What to do:
Lines holding the string "computer" are the ones to copy from this listing.

******************************

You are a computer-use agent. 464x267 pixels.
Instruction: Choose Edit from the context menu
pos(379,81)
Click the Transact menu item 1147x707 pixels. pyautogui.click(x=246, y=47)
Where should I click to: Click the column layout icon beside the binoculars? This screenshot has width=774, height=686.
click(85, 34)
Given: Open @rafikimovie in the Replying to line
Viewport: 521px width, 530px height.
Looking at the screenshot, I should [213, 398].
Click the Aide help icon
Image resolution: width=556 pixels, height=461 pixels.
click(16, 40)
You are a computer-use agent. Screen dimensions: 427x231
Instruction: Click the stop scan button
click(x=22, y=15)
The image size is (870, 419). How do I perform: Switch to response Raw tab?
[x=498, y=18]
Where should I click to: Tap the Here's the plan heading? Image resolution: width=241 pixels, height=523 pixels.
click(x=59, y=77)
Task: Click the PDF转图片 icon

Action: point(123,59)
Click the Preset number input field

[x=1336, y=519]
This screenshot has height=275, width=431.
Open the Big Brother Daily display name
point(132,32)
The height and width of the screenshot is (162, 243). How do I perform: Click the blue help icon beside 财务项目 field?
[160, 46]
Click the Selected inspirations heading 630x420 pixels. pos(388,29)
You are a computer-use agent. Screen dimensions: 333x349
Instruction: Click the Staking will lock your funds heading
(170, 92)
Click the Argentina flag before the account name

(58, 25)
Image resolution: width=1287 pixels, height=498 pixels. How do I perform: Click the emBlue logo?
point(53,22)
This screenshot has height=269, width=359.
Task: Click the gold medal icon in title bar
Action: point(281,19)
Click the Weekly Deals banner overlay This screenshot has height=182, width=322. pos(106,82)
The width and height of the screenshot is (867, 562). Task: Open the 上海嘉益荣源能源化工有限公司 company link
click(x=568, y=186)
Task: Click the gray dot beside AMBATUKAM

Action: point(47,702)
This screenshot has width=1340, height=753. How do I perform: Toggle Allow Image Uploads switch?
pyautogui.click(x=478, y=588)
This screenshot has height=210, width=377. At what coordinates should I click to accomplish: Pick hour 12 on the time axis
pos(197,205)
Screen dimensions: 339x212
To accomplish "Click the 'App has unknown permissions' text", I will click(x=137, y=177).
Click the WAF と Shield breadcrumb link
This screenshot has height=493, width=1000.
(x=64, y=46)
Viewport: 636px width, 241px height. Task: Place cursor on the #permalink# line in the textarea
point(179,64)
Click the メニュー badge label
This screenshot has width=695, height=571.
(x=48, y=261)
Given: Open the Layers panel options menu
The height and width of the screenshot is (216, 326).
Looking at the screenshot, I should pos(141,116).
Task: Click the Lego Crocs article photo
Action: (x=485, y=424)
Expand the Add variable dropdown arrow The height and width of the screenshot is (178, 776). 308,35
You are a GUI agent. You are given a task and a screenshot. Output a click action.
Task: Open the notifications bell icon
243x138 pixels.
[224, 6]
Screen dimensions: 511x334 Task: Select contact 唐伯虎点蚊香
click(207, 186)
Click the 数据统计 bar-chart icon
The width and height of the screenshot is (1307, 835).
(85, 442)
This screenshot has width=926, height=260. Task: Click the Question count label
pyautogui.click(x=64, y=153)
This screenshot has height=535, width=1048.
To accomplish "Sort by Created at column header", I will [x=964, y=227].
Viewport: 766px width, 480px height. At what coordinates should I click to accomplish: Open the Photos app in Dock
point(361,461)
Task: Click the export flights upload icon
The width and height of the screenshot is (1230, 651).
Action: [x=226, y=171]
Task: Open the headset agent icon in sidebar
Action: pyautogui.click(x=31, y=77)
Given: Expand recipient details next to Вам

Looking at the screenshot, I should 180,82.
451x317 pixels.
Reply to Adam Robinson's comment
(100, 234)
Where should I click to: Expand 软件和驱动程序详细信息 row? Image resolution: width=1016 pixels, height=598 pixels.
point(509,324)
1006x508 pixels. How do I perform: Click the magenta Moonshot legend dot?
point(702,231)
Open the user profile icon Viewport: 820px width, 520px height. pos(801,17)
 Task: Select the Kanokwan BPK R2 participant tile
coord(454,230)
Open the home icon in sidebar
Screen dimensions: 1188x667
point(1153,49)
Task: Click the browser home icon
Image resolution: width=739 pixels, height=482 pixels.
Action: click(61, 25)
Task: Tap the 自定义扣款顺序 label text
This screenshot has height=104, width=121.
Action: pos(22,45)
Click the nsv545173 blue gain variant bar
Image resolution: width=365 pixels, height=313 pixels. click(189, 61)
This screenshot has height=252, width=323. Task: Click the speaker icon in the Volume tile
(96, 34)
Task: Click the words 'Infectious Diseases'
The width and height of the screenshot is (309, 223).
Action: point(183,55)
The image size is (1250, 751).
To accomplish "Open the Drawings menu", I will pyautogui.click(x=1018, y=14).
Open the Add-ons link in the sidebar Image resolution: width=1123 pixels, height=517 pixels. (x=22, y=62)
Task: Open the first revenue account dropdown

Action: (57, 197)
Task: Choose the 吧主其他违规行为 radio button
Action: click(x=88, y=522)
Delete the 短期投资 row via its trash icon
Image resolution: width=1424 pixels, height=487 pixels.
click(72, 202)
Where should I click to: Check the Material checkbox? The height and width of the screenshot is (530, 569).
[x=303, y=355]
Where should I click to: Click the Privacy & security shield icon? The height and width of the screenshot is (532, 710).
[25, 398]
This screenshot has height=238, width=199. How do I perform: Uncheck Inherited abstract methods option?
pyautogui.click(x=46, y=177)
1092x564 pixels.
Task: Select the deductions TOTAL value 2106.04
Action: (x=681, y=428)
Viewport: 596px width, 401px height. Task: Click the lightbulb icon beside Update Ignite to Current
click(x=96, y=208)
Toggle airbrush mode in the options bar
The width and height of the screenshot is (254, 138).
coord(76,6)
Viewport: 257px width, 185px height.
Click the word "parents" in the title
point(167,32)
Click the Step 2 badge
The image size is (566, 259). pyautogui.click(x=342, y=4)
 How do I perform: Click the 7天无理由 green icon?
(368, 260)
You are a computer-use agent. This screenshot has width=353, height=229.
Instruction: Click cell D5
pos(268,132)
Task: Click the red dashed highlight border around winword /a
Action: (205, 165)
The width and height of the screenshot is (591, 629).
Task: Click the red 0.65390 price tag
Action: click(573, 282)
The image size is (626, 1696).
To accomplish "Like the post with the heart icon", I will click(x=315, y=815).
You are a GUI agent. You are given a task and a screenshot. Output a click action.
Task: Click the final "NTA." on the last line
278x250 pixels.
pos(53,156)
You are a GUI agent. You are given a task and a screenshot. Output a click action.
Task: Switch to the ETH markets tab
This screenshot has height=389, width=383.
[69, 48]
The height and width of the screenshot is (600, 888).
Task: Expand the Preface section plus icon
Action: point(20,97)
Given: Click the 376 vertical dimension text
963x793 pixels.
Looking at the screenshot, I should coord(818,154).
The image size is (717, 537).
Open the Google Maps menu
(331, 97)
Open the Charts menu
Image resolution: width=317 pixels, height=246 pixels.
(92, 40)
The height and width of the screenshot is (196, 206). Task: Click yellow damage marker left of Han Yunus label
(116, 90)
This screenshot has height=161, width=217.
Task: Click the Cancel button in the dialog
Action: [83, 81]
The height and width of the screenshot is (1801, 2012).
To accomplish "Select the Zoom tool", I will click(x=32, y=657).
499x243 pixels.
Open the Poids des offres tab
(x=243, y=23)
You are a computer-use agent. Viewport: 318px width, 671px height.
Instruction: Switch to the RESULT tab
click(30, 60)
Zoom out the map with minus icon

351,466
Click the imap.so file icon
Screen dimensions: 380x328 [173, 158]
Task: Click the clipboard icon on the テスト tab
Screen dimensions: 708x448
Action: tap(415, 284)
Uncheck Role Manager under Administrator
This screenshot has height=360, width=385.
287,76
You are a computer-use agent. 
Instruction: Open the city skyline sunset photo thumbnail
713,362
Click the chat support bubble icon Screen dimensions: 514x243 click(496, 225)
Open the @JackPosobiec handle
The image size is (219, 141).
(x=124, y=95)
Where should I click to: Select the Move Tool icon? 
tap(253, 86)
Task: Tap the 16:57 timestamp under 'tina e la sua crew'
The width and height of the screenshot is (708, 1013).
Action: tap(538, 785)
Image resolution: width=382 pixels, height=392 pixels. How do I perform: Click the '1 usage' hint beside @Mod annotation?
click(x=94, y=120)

******************************

Output below:
You are a computer-use agent. 464x267 pixels.
You are a computer-use agent. Screen dimensions: 427x231
You are a computer-use agent. Screen dimensions: 333x349
You are a computer-use agent. This screenshot has width=353, height=229.
You are a computer-use agent. Viewport: 318px width, 671px height.
You are a computer-use agent. 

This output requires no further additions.